And the winner of my completely unofficial and slightly biased Awesomeness in Customer Experience Award goes to…

You. If you can pull off a few things. Just a few.

  1. Keep it simple. The gold standard of perfection in user design is that the interaction between person and product is seamless – simple – understated – intuitive. This is much harder to make a happen than you would think. Even with my beloved iPhone, I’ve encountered user experience issues that just don’t make sense. But, I still love the thing and have sung its praises for months.

    The trick of course is no trick at all – make sure that the all of the critical and core elements of the user’s end-to-end experience have been built for your target audience, tested, and approved – by your target audience. A 50 year old non-techie Legal Assistant will provide very different feedback than a 22 year old software developer.
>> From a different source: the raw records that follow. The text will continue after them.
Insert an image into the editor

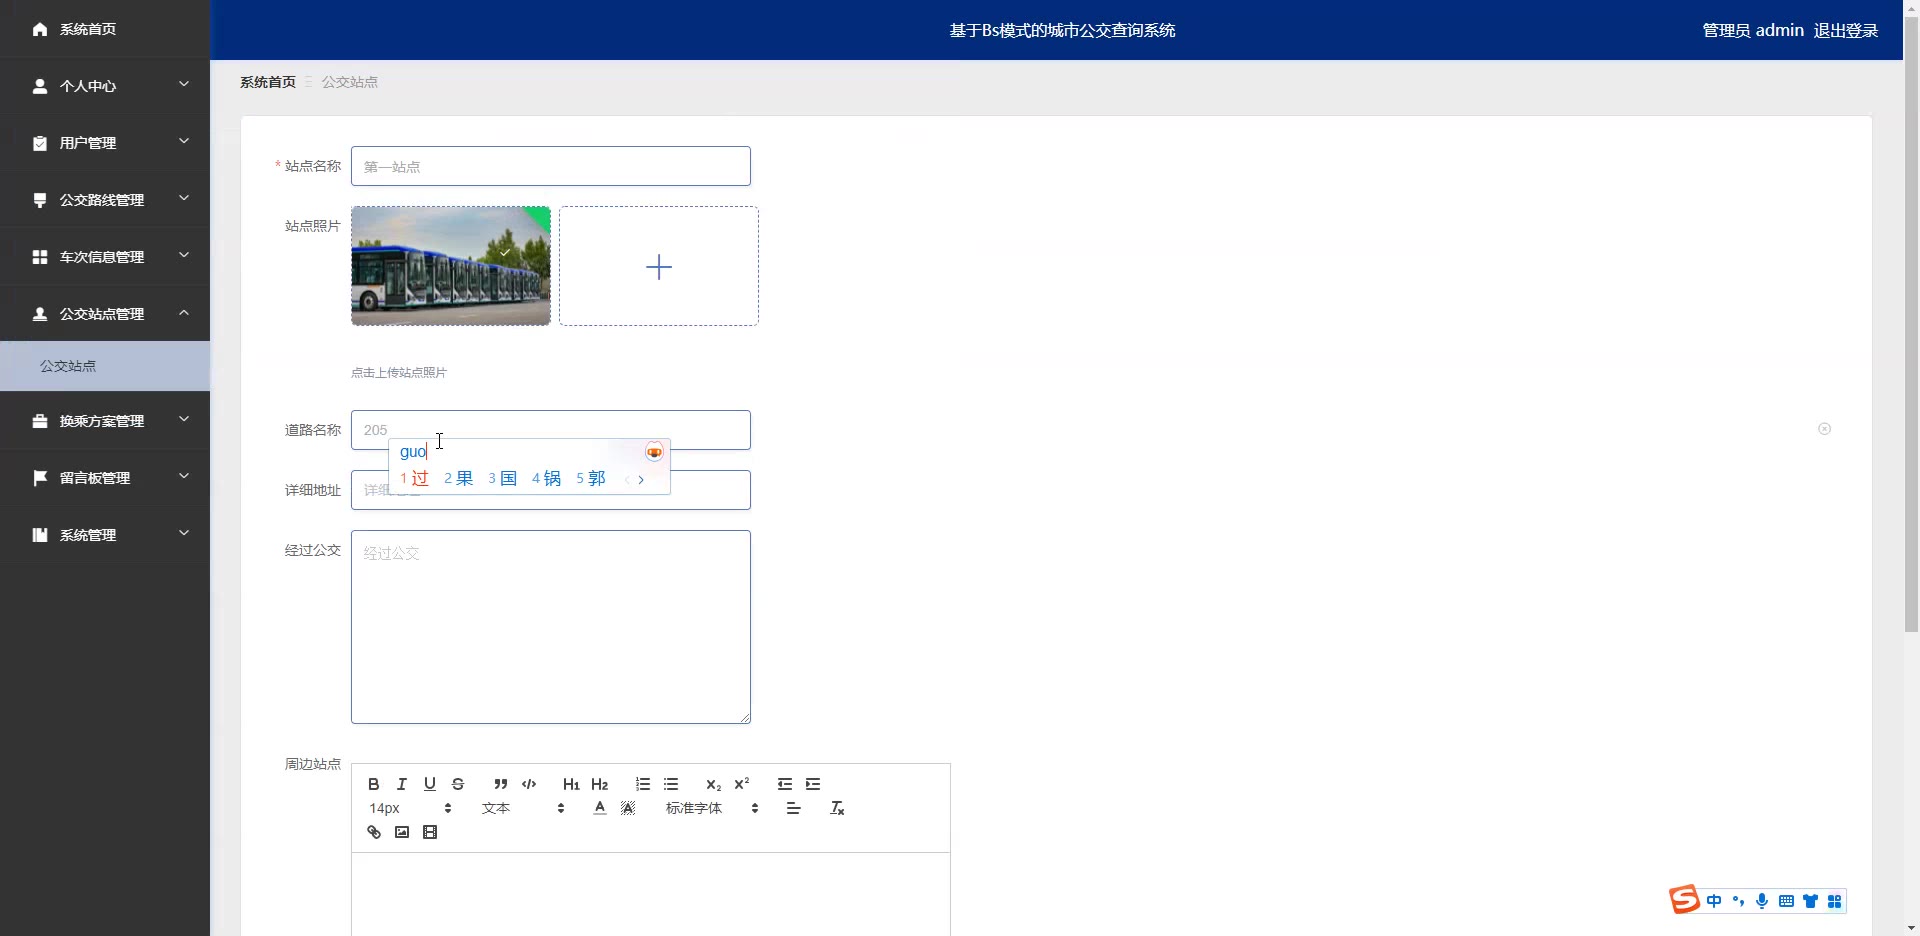(402, 832)
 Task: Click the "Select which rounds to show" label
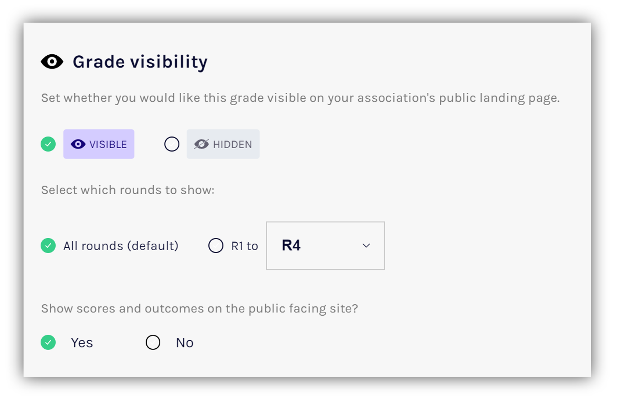point(128,190)
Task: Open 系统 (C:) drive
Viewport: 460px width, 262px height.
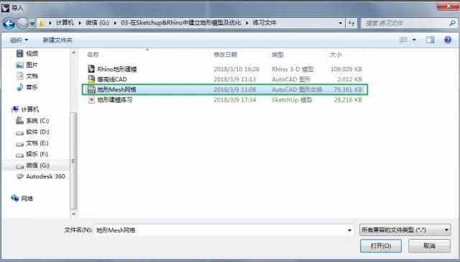Action: (32, 121)
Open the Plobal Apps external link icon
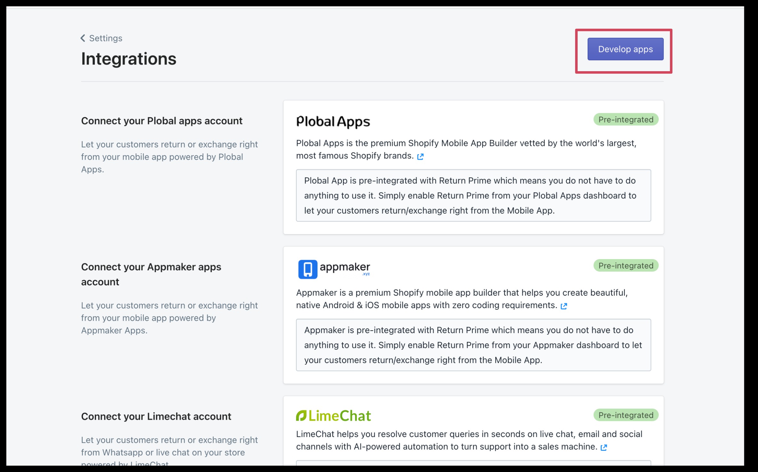The image size is (758, 472). (x=420, y=156)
  2. Give me a reason to come back. I’m not talking about an offer. What I want is something else, something less tangible. I want the warm fuzzies that make me think I want to do business with you again.

    Where does this come from, you ask? Mostly, it’s a combination of 3 things: I can do what I came to do, I can do it quickly enough so that I’m not wondering how long I’ve been “doing”, and I get a thank you at the end for the business. Easy, right?
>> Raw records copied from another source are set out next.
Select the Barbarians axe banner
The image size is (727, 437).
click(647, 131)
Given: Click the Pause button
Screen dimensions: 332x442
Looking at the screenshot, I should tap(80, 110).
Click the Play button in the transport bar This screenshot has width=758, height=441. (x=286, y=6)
  3. Don’t overcommunicate with me. I’m busy. I don’t have time to read the promotional emails and newsletters you send me every other day. Make sure what you are pushing to me via all channels combined is not more than a few times a week, unless you are responding to my request and unless I have specifically asked for it.
  4. Give me an easy way to talk to you if I need to. The worst thing you can do is have no face and no name. It sets a precendence for a relationshipless transaction and interaction. Whether you’re taking the AT&T route of having regional support reps with a “call ME if you need anything” mentality, or if you have in-browser chat functionality – always make it easy and personal. Also, if it takes 25 minutes in a phone queue and you make me jump through hoops in your phone tree, I’m not going to be coming back.

    There are so many new media technologies that you can integrate into your support structure these days that increase overall productivity, allow for a geographically dispersed team, and reduce overall support costs that it’s a shame not to.

That’s all… do those things and I promise you I will be singing your praises.